- **What to work on**:
Make an exact copy of the listing below.

- **Material for this task**:
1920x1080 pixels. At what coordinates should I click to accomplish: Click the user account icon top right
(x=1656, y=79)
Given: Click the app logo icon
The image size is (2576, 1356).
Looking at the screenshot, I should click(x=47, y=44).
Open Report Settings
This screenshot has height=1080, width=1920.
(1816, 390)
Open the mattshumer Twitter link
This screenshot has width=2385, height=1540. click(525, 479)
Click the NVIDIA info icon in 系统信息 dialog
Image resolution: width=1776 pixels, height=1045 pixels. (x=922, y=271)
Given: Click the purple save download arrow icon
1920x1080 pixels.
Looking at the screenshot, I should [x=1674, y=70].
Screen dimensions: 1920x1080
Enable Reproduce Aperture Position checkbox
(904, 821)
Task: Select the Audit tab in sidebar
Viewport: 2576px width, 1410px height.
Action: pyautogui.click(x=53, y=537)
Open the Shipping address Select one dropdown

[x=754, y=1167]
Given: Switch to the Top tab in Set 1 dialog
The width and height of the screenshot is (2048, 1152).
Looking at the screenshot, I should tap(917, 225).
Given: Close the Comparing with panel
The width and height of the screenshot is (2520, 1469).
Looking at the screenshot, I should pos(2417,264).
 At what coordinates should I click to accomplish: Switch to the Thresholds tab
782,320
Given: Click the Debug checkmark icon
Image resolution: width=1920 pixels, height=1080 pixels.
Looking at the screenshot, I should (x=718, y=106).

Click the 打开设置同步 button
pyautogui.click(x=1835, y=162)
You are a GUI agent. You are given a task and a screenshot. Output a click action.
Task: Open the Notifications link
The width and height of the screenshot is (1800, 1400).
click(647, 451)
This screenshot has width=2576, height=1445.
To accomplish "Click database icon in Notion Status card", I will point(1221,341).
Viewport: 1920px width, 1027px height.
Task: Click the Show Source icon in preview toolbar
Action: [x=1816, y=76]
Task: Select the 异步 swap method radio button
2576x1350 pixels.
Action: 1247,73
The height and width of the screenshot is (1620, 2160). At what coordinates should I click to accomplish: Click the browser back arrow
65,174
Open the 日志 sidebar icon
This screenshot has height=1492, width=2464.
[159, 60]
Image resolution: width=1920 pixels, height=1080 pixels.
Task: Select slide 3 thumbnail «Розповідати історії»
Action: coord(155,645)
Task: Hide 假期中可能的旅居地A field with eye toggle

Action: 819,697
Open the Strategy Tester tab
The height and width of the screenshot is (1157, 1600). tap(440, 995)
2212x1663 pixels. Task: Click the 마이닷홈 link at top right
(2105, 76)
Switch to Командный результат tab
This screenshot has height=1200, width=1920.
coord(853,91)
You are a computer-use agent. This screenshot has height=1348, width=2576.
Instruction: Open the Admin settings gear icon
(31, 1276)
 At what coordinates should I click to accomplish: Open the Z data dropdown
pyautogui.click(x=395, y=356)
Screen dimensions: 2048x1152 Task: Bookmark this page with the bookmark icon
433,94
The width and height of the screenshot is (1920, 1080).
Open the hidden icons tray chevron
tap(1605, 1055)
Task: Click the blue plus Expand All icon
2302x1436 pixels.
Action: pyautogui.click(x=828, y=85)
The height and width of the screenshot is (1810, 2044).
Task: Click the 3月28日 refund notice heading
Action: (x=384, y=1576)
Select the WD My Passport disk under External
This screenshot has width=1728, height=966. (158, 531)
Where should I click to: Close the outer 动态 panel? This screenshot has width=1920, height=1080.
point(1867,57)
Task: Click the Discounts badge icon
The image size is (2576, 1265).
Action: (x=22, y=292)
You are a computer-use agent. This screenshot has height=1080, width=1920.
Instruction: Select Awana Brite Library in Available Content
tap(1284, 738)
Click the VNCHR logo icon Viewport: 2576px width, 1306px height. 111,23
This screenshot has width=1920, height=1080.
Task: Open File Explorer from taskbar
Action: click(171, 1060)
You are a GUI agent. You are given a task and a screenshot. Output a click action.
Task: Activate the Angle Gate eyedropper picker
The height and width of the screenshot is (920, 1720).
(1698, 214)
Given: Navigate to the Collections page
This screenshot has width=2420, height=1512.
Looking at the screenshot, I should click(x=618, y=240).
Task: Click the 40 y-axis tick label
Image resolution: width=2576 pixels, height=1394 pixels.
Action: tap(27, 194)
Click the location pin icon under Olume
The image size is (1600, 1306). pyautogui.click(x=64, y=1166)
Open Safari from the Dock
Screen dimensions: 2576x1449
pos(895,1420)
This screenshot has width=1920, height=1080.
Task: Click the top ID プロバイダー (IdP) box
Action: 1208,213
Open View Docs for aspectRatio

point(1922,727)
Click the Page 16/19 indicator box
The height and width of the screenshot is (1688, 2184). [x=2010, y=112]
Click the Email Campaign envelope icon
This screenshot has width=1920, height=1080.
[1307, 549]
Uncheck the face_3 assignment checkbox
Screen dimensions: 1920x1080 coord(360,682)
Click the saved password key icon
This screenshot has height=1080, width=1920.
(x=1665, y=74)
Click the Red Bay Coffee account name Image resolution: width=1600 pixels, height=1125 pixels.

- **Output**:
1920x1080 pixels. At what coordinates should I click to accomplish: Click the user account icon top right
(x=1656, y=79)
Given: Click the app logo icon
The image size is (2576, 1356).
Looking at the screenshot, I should click(x=47, y=44).
Open Report Settings
This screenshot has height=1080, width=1920.
(1816, 390)
Open the mattshumer Twitter link
This screenshot has width=2385, height=1540. click(525, 479)
Click the NVIDIA info icon in 系统信息 dialog
Image resolution: width=1776 pixels, height=1045 pixels. (x=922, y=271)
Given: Click the purple save download arrow icon
1920x1080 pixels.
Looking at the screenshot, I should [x=1674, y=70].
Screen dimensions: 1920x1080
Enable Reproduce Aperture Position checkbox
(904, 821)
Task: Select the Audit tab in sidebar
Viewport: 2576px width, 1410px height.
Action: pyautogui.click(x=53, y=537)
Open the Shipping address Select one dropdown

[x=754, y=1167]
Given: Switch to the Top tab in Set 1 dialog
The width and height of the screenshot is (2048, 1152).
Looking at the screenshot, I should tap(917, 225).
Given: Close the Comparing with panel
The width and height of the screenshot is (2520, 1469).
Looking at the screenshot, I should pos(2417,264).
 At what coordinates should I click to accomplish: Switch to the Thresholds tab
782,320
Given: Click the Debug checkmark icon
Image resolution: width=1920 pixels, height=1080 pixels.
Looking at the screenshot, I should (x=718, y=106).

Click the 打开设置同步 button
pyautogui.click(x=1835, y=162)
You are a GUI agent. You are given a task and a screenshot. Output a click action.
Task: Open the Notifications link
The width and height of the screenshot is (1800, 1400).
click(647, 451)
This screenshot has width=2576, height=1445.
To accomplish "Click database icon in Notion Status card", I will point(1221,341).
Viewport: 1920px width, 1027px height.
Task: Click the Show Source icon in preview toolbar
Action: [x=1816, y=76]
Task: Select the 异步 swap method radio button
2576x1350 pixels.
Action: 1247,73
The height and width of the screenshot is (1620, 2160). At what coordinates should I click to accomplish: Click the browser back arrow
65,174
Open the 日志 sidebar icon
This screenshot has height=1492, width=2464.
[159, 60]
Image resolution: width=1920 pixels, height=1080 pixels.
Task: Select slide 3 thumbnail «Розповідати історії»
Action: coord(155,645)
Task: Hide 假期中可能的旅居地A field with eye toggle

Action: 819,697
Open the Strategy Tester tab
The height and width of the screenshot is (1157, 1600). tap(440, 995)
2212x1663 pixels. Task: Click the 마이닷홈 link at top right
(2105, 76)
Switch to Командный результат tab
This screenshot has height=1200, width=1920.
coord(853,91)
You are a computer-use agent. This screenshot has height=1348, width=2576.
Instruction: Open the Admin settings gear icon
(31, 1276)
 At what coordinates should I click to accomplish: Open the Z data dropdown
pyautogui.click(x=395, y=356)
Screen dimensions: 2048x1152 Task: Bookmark this page with the bookmark icon
433,94
The width and height of the screenshot is (1920, 1080).
Open the hidden icons tray chevron
tap(1605, 1055)
Task: Click the blue plus Expand All icon
2302x1436 pixels.
Action: pyautogui.click(x=828, y=85)
The height and width of the screenshot is (1810, 2044).
Task: Click the 3月28日 refund notice heading
Action: (x=384, y=1576)
Select the WD My Passport disk under External
This screenshot has width=1728, height=966. (158, 531)
Where should I click to: Close the outer 动态 panel? This screenshot has width=1920, height=1080.
point(1867,57)
Task: Click the Discounts badge icon
The image size is (2576, 1265).
Action: (x=22, y=292)
You are a computer-use agent. This screenshot has height=1080, width=1920.
Instruction: Select Awana Brite Library in Available Content
tap(1284, 738)
Click the VNCHR logo icon Viewport: 2576px width, 1306px height. 111,23
This screenshot has width=1920, height=1080.
Task: Open File Explorer from taskbar
Action: click(171, 1060)
You are a GUI agent. You are given a task and a screenshot. Output a click action.
Task: Activate the Angle Gate eyedropper picker
The height and width of the screenshot is (920, 1720).
(1698, 214)
Given: Navigate to the Collections page
This screenshot has width=2420, height=1512.
Looking at the screenshot, I should click(x=618, y=240).
Task: Click the 40 y-axis tick label
Image resolution: width=2576 pixels, height=1394 pixels.
Action: tap(27, 194)
Click the location pin icon under Olume
The image size is (1600, 1306). pyautogui.click(x=64, y=1166)
Open Safari from the Dock
Screen dimensions: 2576x1449
pos(895,1420)
This screenshot has width=1920, height=1080.
Task: Click the top ID プロバイダー (IdP) box
Action: 1208,213
Open View Docs for aspectRatio

point(1922,727)
Click the Page 16/19 indicator box
The height and width of the screenshot is (1688, 2184). [x=2010, y=112]
Click the Email Campaign envelope icon
This screenshot has width=1920, height=1080.
[1307, 549]
Uncheck the face_3 assignment checkbox
Screen dimensions: 1920x1080 coord(360,682)
Click the saved password key icon
This screenshot has height=1080, width=1920.
(x=1665, y=74)
Click the Red Bay Coffee account name Image resolution: width=1600 pixels, height=1125 pixels.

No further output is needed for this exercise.